Disney’s Australian business is now a major player in local entertainment, spanning streaming, film distribution and sports broadcasting. Over the last financial year the company’s Australian revenue climbed sharply as more viewers signed up to its streaming platform and new releases hit cinemas, which reflects how quickly international media groups are embedding themselves in the local market. This growth comes as the wider global group faces more subdued earnings so the strong Australian performance stands out inside a larger, more complex story.
Financial filings show Disney’s Australian revenue jumped from about $743 million to $1.01 billion in the 12 months to the end of September, while profit rose roughly one third to $63 million. Most of that income, around $854 million, came from licensing and a large share was sent to its US parent as royalty payments, which left the local operation with a steady tax bill of about $16 million, unchanged from the previous year. The accounts now also fold in ESPN Australia revenue for the first time and the business spent about $144 million on production related activity in Australia, which underlines its role in local content creation even as cash flows head offshore.
Streaming remains the engine of that growth.
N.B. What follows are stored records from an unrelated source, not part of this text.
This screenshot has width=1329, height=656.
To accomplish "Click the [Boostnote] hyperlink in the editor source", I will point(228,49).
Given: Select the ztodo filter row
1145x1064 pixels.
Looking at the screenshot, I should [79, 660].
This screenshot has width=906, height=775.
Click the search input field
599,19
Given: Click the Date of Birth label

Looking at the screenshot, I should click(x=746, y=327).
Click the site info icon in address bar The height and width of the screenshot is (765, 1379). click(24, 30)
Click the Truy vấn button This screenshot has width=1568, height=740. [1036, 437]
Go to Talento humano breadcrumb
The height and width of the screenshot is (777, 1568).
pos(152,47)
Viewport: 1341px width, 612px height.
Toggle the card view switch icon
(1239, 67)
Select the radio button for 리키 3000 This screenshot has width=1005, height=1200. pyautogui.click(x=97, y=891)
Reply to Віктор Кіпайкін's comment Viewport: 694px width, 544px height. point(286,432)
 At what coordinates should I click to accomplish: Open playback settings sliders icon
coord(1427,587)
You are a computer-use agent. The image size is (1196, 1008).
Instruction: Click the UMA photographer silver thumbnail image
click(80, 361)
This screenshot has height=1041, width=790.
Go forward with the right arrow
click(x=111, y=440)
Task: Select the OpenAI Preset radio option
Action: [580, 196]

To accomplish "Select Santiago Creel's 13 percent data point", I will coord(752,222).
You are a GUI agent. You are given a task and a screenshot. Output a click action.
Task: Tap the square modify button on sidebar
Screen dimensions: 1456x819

Disney+ sits among Australia’s most used streaming services, behind Netflix and Amazon Prime but ahead of Stan by audience reach and ranks second only to Netflix in share of total streaming and broadcast on demand viewing. The company lifted prices during the reporting period, nudging its standard plan from $13.99 to $15.99 a month and its premium tier from $17.99 to $20.99, which appears to have helped underpin revenue without knocking Disney+ out of the top tier of services. Globally, its direct to consumer division, where Disney+ does most of the heavy lifting, generated around $US1.3 billion in profit from about $US25 billion in revenue, which shows how subscription income is reshaping the business even as the wider group continues to miss some market expectations.
The bigger picture is that Disney’s Australian operations resemble a case study in how global media giants can build deep local footprints, invest hundreds of millions in production and still channel most earnings back to their home base. The model appears to support ongoing content investment and subscriber growth but it also raises recurring questions about how much tax multinational platforms contribute in the markets where they earn their revenue. As streaming competition intensifies and regulators keep probing cross border profit shifting, Disney’s Australian results seem to signal both the strength of its local brand and the likelihood of continued scrutiny over how that success translates into local economic returns.